Eddie Hayes is a newcomer to Los Angeles who seeks to take a job to re-start his life after he is left at the altar in his Ohio home town. His slacker cousin Skip sets him up with a job interview at an advertising company, headed by the eccentric Peter Newcomb.

Peter instead hooks Eddie up with his half-brother Tony, at a beach-side surfboard shop handing out flyers. Eddie immediately comes across many eccentric people, Tony included.

Eddie literally bumps into Peggy Kellogg, who flirts with him and gives him a card for the dating service she works for. Seeing Skip on the boardwalk, he calls him out for the bogus job. His cousin insists he has got to fake it until he makes it.

As he is working, Eddie tries to connect with women, but is shut down continually. When he collects his first paycheck, he tries to convince Peter to promote him, but is unsuccessful.

To get close to Peggy, Eddie goes into Video Valentine. He soon puts himself in front of the camera to try to pick up a potential girlfriend for himself to settle down with. As he goes on a series of disastrous blind dates with various women, each one is stranger than the last.

The first, who sports a Madonna look, clearly hopes that Eddie can make her famous. As he waits for her on the porch, her father suggests he use a condom with her, and provides one. She straddles him in his mini convertible, pretending they have sex. She gives him her head shot, in case the supposed director has any parts for her.

Eddie redoes his video, this time as a rocker. The next date is with performance artist Rhonda. She dresses him up to take him to a club, where they endure several strange acts. Once outside again, as Rhonda is speaking with someone, someone else chloroforms Eddie. Waking up at Rhonda's, after telling her about looking for someone to settle down with, she chews him out for his antiquated ideas, points a crossbow at him as he runs out, capturing it on video.

Eddie's parents show up unannounced, but fortunately Skip pretends he is filming a special candid camera program, so they are less scandalized by what they see. Eddie tries to change his next date attempt with Monique, but she insists on tagging along to dinner with his parents.

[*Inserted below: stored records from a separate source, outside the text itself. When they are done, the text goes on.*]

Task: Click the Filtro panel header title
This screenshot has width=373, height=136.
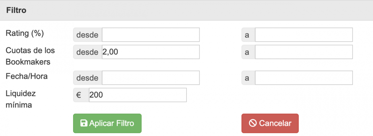Action: pos(16,10)
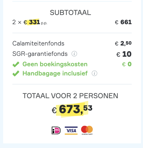Click the TOTAAL VOOR 2 PERSONEN heading
The width and height of the screenshot is (143, 148).
[x=70, y=96]
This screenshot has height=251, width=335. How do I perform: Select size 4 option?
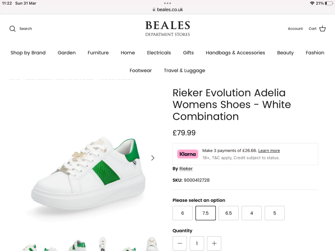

In the restaurant, she follows him into the restroom and tries to have sex with him in front of the attendant. Eddie manages to get them out. After his parents leave, the exhibitionist Monique takes him inside a shop, gets him to dress up then try to have sex with her in a shop window.

Arrested, after his parents bail Eddy out they leave, in a huff. Skip's parents find out though them about his shenanigans and cut him off.

At a party held at the apartment by the advertising firm, Eddy is introduced to an ad exec and promoted. His latest date believes he is loaded, but still goes along with being intimate with him. However, a bigger, older man she has been dating barges in, giving Eddie a black eye.

Eddie does a final video, in which he is frank and truthful about looking for love. Many women respond, including Peggy. The recently employed Skip, now a limo driver, takes him to the church where he thinks Peggy is getting married. She is actually maid of honor, so accepts his date proposal and they kiss.

==Cast==
- David Leisure as Newcomb
- Scott McGinnis as Skip
- Anthony Geary as Tony
- Bridget Fonda as Peggy
- Frank Bonner as Chuck Hayes
- Lu Leonard as Miss Frigget
- Merete Van Kamp as Monique
- David Packer as Eddie
- Charles Grodin as Mr. Glerman
- Sally Kellerman as Kelly Bones
- Kristy McNichol as Rhonda
- Luana Anders as Macie Hayes
- Jake Steinfeld as Sparky
- Judy Balduzzi as Glenda
- Danitza Kingsley as Tracey

==Home media==
The film has been released on DVD by Lions Gate Home Entertainment as a double feature with Love Hurts.